Say how many lines in the entries below have the word "Aktuální" in them, giving only the number.

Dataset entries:
§
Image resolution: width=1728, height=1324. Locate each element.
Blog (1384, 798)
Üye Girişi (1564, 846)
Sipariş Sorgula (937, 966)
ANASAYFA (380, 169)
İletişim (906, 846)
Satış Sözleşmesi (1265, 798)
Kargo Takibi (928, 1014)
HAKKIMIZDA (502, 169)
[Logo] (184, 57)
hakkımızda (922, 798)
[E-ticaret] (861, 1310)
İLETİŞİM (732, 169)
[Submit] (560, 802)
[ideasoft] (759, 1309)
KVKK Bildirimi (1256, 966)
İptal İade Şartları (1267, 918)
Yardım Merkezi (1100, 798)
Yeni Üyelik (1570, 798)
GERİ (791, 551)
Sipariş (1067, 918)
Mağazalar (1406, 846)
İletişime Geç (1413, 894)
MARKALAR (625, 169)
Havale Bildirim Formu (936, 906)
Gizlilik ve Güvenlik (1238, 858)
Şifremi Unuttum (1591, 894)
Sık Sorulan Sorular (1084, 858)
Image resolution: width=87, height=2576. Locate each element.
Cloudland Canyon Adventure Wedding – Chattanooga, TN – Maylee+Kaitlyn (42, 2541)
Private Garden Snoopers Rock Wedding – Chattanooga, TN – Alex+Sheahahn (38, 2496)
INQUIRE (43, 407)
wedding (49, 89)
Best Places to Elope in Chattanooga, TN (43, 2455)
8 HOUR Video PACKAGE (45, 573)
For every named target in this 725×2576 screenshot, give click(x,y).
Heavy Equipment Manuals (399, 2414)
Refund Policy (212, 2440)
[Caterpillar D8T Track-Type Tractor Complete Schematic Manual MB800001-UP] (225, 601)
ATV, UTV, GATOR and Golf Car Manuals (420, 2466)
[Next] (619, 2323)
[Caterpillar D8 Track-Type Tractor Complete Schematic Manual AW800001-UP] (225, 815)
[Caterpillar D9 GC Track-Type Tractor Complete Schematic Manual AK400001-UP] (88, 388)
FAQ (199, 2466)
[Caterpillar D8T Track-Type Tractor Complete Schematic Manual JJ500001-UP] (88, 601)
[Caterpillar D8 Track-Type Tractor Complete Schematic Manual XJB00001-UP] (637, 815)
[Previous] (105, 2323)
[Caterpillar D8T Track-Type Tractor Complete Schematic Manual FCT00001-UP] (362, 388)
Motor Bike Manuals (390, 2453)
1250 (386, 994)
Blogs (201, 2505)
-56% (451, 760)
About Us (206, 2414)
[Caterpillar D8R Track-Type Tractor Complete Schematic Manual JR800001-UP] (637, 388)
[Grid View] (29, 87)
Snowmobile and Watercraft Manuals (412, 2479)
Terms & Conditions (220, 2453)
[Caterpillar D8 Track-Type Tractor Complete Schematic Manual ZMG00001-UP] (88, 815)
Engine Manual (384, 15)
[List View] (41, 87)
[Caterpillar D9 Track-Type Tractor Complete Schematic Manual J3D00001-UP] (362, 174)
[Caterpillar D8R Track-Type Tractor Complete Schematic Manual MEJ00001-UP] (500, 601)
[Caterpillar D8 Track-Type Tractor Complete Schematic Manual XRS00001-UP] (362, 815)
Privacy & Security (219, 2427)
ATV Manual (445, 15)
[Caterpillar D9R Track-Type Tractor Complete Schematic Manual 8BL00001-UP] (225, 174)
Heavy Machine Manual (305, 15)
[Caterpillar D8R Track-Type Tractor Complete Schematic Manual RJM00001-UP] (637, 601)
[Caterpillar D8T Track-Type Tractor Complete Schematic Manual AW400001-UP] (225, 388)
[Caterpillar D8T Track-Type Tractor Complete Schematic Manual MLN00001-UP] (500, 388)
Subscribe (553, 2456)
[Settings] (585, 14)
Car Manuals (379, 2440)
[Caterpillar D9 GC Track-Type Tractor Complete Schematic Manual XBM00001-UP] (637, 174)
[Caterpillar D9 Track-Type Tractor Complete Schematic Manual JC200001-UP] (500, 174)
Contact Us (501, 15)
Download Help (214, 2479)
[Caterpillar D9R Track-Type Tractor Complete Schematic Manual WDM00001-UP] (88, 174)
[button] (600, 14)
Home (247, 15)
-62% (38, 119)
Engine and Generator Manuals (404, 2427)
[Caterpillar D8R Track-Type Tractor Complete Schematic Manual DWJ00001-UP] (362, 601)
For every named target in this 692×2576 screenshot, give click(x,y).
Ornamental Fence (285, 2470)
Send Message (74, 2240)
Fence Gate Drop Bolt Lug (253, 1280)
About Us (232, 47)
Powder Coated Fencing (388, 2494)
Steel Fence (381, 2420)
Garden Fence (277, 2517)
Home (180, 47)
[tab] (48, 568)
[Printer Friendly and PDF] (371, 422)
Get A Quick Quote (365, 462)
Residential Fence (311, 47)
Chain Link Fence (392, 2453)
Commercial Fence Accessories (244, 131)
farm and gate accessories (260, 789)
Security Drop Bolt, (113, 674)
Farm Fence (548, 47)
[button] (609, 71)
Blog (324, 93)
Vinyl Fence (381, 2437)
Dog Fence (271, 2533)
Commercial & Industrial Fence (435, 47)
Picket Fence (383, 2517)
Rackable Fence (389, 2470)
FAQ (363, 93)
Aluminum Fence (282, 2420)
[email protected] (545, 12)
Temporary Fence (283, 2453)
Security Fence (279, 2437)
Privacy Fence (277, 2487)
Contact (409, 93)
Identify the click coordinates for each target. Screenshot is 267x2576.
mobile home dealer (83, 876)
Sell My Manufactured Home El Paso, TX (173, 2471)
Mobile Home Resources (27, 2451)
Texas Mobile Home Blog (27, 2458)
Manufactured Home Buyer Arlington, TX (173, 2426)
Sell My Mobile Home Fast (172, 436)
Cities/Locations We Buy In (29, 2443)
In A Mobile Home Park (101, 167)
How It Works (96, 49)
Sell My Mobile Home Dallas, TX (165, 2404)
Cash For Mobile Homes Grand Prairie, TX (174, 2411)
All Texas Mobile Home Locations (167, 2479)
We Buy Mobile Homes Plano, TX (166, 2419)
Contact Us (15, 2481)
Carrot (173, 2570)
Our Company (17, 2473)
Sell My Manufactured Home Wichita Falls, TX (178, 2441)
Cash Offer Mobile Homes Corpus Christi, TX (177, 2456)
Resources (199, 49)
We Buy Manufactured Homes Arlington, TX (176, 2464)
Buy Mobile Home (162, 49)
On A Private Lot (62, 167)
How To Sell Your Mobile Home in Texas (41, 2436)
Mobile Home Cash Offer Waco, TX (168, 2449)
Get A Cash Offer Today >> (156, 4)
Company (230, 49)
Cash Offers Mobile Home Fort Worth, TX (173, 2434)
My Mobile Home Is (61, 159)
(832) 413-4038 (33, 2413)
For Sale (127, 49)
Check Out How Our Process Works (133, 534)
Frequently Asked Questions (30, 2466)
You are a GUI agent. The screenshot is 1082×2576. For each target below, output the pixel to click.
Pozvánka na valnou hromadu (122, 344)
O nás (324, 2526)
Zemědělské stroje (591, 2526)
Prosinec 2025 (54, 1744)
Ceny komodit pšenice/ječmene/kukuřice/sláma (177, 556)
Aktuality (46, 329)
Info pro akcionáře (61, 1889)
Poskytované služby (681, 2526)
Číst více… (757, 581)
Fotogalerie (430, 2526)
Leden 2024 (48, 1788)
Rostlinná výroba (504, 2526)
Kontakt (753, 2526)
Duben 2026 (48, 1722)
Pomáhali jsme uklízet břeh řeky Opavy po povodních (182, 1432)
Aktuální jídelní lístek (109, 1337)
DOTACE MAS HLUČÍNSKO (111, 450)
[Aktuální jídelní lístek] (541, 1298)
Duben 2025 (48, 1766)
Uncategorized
§
[FINAL ANSWER]
2